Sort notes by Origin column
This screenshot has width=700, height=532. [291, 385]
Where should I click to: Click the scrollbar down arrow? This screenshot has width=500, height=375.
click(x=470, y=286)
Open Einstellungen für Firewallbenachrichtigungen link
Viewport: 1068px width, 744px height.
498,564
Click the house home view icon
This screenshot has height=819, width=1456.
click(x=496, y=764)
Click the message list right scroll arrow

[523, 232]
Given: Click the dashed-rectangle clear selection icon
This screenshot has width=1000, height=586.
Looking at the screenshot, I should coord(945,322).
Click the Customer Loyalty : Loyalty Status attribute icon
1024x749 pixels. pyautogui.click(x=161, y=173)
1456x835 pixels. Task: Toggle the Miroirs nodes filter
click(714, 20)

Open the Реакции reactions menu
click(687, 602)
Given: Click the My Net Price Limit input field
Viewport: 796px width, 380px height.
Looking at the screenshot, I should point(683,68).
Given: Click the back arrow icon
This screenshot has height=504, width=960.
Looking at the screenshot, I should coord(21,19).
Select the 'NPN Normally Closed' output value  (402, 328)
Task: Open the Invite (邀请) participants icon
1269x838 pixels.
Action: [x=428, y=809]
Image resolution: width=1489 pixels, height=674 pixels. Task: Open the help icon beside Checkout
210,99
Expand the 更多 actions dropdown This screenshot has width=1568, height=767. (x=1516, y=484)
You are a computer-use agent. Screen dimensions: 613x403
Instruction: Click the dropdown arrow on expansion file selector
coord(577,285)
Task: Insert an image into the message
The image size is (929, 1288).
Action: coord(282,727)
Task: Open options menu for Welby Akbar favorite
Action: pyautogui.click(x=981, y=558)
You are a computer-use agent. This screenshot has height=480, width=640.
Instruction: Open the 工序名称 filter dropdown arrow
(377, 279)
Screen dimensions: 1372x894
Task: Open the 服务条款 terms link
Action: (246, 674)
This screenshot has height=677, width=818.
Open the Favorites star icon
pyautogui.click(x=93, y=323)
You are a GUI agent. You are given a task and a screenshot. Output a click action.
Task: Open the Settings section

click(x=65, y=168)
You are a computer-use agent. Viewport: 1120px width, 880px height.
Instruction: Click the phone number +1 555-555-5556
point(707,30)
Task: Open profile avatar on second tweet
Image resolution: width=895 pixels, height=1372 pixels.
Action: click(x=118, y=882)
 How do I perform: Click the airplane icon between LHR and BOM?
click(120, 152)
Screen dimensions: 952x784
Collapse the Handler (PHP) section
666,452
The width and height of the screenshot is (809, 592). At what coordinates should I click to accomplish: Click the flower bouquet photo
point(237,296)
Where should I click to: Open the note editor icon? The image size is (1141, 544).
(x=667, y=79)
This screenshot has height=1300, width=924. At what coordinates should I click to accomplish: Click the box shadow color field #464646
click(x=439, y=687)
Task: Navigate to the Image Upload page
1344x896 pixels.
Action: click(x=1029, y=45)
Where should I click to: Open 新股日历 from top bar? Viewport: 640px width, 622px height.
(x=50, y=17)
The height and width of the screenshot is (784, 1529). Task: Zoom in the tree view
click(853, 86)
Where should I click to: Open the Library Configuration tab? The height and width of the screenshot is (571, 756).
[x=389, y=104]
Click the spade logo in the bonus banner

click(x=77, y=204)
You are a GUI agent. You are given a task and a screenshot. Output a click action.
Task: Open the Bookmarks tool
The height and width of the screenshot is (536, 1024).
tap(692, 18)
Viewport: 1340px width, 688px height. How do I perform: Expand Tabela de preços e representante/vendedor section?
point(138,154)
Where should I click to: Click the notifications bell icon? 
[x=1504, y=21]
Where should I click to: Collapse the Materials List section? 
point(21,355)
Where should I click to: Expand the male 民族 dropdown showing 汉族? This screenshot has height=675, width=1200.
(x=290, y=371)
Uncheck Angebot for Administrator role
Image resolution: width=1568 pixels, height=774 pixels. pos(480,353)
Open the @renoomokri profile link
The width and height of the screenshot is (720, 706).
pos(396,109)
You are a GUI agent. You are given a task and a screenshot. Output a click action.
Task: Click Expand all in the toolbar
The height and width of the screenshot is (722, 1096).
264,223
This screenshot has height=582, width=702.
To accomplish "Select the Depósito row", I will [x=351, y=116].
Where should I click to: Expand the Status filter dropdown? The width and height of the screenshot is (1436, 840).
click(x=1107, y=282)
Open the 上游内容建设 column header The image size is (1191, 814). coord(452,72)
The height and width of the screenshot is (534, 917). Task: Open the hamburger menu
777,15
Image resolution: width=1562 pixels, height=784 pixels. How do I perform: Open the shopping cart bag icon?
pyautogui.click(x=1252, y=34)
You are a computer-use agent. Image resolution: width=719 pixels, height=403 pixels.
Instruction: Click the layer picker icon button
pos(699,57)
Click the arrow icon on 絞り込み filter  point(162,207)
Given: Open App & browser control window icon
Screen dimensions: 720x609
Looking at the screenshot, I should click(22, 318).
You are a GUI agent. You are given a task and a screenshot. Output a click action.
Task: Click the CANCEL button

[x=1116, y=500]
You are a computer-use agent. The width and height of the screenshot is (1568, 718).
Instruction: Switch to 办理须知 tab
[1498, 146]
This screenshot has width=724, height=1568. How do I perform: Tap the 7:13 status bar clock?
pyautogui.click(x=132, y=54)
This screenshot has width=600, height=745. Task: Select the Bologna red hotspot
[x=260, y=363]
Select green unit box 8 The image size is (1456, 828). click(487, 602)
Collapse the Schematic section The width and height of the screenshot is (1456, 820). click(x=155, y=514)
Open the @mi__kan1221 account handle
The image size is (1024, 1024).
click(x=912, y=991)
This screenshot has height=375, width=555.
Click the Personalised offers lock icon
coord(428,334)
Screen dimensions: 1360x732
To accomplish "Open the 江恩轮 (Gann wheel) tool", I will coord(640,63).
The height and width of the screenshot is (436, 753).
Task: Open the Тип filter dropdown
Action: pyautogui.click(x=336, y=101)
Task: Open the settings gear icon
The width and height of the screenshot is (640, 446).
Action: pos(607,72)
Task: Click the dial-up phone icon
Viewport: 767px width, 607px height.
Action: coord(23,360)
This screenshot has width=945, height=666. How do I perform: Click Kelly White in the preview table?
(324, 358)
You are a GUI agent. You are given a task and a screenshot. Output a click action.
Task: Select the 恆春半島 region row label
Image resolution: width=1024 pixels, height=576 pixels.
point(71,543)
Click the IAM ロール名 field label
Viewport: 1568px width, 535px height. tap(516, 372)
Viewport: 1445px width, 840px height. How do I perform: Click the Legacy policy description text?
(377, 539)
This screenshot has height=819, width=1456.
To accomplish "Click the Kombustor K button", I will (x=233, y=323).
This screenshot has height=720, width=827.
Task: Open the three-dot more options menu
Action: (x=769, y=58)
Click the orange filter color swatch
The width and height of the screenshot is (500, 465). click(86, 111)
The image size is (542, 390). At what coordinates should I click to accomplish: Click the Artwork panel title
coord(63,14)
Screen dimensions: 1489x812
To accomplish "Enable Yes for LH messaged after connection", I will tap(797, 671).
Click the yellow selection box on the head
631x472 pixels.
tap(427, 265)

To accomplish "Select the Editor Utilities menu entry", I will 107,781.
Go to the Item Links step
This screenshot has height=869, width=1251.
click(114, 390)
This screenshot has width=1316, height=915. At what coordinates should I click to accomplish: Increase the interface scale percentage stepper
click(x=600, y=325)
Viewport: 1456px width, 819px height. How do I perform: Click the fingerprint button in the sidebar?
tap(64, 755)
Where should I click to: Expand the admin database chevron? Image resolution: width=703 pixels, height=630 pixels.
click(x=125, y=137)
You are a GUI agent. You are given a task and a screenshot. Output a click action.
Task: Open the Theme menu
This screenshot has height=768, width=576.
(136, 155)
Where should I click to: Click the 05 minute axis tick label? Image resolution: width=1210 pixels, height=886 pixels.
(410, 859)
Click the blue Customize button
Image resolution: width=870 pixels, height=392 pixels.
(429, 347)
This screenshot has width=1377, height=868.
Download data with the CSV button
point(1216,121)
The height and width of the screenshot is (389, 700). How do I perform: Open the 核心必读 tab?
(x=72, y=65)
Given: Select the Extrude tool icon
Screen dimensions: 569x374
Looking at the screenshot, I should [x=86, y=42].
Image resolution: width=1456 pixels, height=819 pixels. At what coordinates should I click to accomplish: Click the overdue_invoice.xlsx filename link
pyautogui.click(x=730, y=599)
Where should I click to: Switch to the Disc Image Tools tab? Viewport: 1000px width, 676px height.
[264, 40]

━━━━

> Work required:
Reproduce the entries verbatim from the first line down to and including the line that contains "coord(577,285)".

> Finished answer:
Sort notes by Origin column
This screenshot has width=700, height=532. [291, 385]
Where should I click to: Click the scrollbar down arrow? This screenshot has width=500, height=375.
click(x=470, y=286)
Open Einstellungen für Firewallbenachrichtigungen link
Viewport: 1068px width, 744px height.
498,564
Click the house home view icon
This screenshot has height=819, width=1456.
click(x=496, y=764)
Click the message list right scroll arrow

[523, 232]
Given: Click the dashed-rectangle clear selection icon
This screenshot has width=1000, height=586.
Looking at the screenshot, I should coord(945,322).
Click the Customer Loyalty : Loyalty Status attribute icon
1024x749 pixels. pyautogui.click(x=161, y=173)
1456x835 pixels. Task: Toggle the Miroirs nodes filter
click(714, 20)

Open the Реакции reactions menu
click(687, 602)
Given: Click the My Net Price Limit input field
Viewport: 796px width, 380px height.
Looking at the screenshot, I should point(683,68).
Given: Click the back arrow icon
This screenshot has height=504, width=960.
Looking at the screenshot, I should coord(21,19).
Select the 'NPN Normally Closed' output value  (402, 328)
Task: Open the Invite (邀请) participants icon
1269x838 pixels.
Action: [x=428, y=809]
Image resolution: width=1489 pixels, height=674 pixels. Task: Open the help icon beside Checkout
210,99
Expand the 更多 actions dropdown This screenshot has width=1568, height=767. (x=1516, y=484)
You are a computer-use agent. Screen dimensions: 613x403
Instruction: Click the dropdown arrow on expansion file selector
coord(577,285)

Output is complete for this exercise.